Ontem, dia das mães, acordei meio chocha. Tristinha. Acontece que eu sou uma pessoa de datas. Curto muito todas elas e nunca as deixo passar em branco. Eu sou daquelas que decora todo tipo de data e mantenho uma agenda mental com todos os registros. Comemorei o dia das mães com minhas filhas e marido. Foi muito gostoso. Ganhei presente surpresa e um jantar delicioso. Eles foram incríveis. Mas faltou aquela sensação de comemoração em família. De conexão com a minha mãe que não pude encontrar. Do almoço cheio de gente, do estarmos juntos, dos beijos e abraços.

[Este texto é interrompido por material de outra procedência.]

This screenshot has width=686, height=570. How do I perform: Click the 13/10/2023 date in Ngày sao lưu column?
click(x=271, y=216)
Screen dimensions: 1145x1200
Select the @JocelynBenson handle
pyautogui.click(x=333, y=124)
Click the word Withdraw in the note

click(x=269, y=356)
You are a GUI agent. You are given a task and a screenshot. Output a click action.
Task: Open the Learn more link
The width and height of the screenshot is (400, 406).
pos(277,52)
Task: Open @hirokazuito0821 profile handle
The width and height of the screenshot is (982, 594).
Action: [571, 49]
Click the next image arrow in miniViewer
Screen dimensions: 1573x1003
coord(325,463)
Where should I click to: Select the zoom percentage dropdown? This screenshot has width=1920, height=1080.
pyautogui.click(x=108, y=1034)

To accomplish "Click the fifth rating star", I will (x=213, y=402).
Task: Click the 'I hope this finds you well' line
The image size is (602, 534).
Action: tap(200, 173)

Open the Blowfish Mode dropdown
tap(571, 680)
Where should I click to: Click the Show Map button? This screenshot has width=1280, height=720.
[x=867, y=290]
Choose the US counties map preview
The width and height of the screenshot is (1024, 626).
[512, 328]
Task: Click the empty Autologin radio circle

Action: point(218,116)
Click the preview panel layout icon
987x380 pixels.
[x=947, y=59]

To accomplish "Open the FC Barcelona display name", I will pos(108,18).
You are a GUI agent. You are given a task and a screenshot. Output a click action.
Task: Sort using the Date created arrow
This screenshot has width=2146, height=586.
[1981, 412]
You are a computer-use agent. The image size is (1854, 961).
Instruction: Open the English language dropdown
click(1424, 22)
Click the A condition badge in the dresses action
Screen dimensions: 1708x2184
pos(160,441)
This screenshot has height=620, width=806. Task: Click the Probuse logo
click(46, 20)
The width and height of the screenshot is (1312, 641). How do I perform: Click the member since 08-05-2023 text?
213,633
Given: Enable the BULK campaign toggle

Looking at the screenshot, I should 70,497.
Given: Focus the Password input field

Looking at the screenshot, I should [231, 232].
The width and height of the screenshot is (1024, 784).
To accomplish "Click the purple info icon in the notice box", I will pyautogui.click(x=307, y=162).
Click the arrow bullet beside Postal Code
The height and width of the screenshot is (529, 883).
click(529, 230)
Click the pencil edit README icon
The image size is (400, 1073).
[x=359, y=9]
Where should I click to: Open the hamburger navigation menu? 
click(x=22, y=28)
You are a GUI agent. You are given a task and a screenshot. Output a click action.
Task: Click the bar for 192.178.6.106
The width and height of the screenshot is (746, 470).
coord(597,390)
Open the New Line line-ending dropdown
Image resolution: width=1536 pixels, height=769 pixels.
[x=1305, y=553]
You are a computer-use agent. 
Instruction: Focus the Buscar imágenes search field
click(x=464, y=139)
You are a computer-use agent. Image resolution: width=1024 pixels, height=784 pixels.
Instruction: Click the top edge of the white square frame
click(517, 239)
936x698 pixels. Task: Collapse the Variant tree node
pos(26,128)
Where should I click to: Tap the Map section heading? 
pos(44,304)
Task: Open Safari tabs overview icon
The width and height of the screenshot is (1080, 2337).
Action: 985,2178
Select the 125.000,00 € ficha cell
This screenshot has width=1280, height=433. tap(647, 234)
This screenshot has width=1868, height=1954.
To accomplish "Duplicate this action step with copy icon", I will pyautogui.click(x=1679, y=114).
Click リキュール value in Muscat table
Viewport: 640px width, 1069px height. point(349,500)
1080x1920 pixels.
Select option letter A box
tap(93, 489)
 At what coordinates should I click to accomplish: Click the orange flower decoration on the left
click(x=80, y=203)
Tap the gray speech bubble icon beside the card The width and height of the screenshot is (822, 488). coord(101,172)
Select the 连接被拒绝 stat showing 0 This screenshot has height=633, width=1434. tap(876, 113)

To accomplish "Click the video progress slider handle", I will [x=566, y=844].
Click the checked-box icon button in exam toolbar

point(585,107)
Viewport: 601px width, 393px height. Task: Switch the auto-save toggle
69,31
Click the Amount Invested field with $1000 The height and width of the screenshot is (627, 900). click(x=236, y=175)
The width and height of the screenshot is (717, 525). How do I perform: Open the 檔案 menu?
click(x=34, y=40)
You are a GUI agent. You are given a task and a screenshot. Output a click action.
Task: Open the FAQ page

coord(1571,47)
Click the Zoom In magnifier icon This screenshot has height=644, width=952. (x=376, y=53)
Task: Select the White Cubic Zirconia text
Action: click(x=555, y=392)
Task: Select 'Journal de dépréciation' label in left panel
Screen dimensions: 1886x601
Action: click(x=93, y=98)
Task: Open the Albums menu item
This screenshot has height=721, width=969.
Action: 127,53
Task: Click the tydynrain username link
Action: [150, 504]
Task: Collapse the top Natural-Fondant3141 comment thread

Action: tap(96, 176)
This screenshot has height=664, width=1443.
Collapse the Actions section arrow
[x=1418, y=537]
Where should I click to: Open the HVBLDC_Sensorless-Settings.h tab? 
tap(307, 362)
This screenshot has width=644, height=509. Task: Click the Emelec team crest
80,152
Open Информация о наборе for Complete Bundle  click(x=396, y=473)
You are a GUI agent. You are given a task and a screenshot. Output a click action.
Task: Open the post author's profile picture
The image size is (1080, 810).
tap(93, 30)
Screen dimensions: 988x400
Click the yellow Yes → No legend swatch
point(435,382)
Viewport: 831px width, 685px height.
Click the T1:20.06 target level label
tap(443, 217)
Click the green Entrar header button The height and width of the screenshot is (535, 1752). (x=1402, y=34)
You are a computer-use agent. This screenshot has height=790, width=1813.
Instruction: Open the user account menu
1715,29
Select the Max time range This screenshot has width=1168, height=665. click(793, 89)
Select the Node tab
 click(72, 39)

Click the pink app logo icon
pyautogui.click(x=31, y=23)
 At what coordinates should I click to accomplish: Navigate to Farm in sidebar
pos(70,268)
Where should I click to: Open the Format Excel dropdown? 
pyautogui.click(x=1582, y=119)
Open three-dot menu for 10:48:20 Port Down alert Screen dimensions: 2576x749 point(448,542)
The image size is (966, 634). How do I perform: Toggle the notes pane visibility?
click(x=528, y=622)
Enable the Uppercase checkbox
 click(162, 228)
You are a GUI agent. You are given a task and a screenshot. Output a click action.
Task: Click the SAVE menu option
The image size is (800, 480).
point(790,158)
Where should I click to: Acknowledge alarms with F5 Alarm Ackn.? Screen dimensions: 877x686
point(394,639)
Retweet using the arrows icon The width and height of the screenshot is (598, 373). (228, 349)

Neste momento, me dei conta que este texto pode ser aplicado para a nossa relação com os outros, mas também com nós mesmos. Afinal, nós mesmos estamos enfrentando a tempestade com barcos muitos diferentes. Têm dias que consigo encontrar coisas boas em estarmos em isolamento e saio para passear com meu iate. Fico muito mais próxima das minhas filhas, consigo almoçar durante a semana com meu marido, não pego trânsito para ir trabalhar, faço alguns ótimos atendimentos por tele consulta, consigo me dedicar para escrever textos que podem abrir reflexões para pessoas que nem conheço. Mas tem dias que só tenho um barquinho de toras de madeira feito à mão. Dias em que choro pela falta de conexão, pela distância, pela falta de autonomia, pelas mortes, pela falta.

Conviver com estas mudanças repentinas de humor e de formas de estar no mundo não é bolinho. Brené Brown (autora daqueles dois livros que indiquei num post anterior) fala da importância de abraçarmos nossa vulnerabilidade para nos conectarmos de forma mais efetiva com o outro. Conhecer a nossa “galeria de barcos” e abraçar a realidade que podemos usar barcos diferentes para uma mesma tempestade é uma conversa com esta vulnerabilidade. É o que nos traz a possibilidade de tecermos reflexões sobre quem somos e então amadurecer para escolhermos os barcos que vamos usar nesta e em futuras tempestades.